Petra Massey and Toby Park performing a scene from Spymonkey’s Stiff

 

                Again, the content of the scene has great gravity; Forbes has come to discuss the funeral arrangements for his late wife. Perhaps this is why Petra’s clown, Amanda Bandy, has decided she can improve the show by playing a love scene – she thinks, ‘the audience don’t want to be depressed by a scene about funeral arrangements, they want a classic love story!’ or perhaps she is simply out to impress any agents in the audience, using each scene to show off another side of her versatile acting range. The scene is again taking us close to a comedy of acting, playing on the common actor’s fear of selfish acting partners.

                ‘Did I really want to work in performances in which your acting partner might not be supporting you, but actually playing to make you look bad, because he wanted to make himself look good for a fancy agent sitting in the audience that night? His “super-objective” was in the audience.’[6]

 Forbes’ tries to cut in at first but soon loses his patience (which simply fuels the divorce section of Mandy Bandy’s little performance) and eventually resigns to her whim, taking the ring she thrusts at him and leaving. The whole scene had been a spontaneous choice for Mandy Bandy, and a complete surprise to Forbes. Here we have the multi-layered dynamic of a Spymonkey show – The actors are playing clowns who are playing characters.

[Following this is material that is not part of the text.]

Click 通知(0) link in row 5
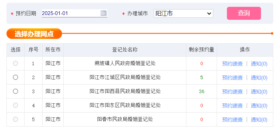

                This can initially seem a complex setting. Traditionally, we witness a clown as one of the characters: that is to say we watch a play or film and we say that one of the characters is a clown. For example, there are many people roaming around in Animal Crackers[7], but three of them are clowns (the Marx Brothers). Therefore, the clowns exist within the world of the script. In Spymonkey’s shows the opposite is true: the script exists within the world of the clowns. It is the actor, not the character, who is the clown, and the task they have to fail at is not within the script (like the Marx brothers attempting to steal a painting) but is the script itself. In short, Spymonkey are clowns faced with the task of putting on a play.

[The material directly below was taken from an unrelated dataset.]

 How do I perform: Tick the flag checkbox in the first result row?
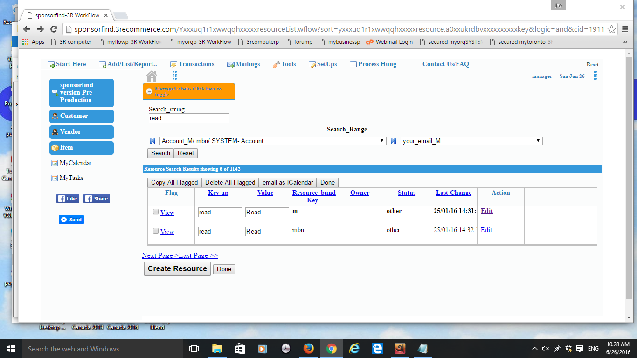(x=156, y=212)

                The plays are both written by Forbes Murdston and we gather that both have a traditional, realist or well-made, melodramatic form. In staging them, however, he has mistakenly hired Amanda Bandy, Udo Keller and Alfredo Graves. These three clowns are not going to help maintain any sort of illusion to realism.

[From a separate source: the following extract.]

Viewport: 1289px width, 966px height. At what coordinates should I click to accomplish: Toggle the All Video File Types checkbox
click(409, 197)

[1] Cal McCrystal. Interviewed by myself, 29th November 2002.

[2] ibid

[3] Cal McCrystal. During a workshop week with Spymonkey and ‘One Yellow Rabbit’ (a Canadian performance company), November 2002.

[4] Declan Donnellan. The Actor and the Target. London: Nick Herns Books, 2002. p.54

[5] Cal McCrystal. Interviewed by myself, 29th November 2002.

[6] Thomas Richards. At Work With Grotowski on Physical Actions. London: Routledge, 1997. p.27

[7] The Marx Brothers. Animal Crackers. Dir. Victor Heerman. 1930.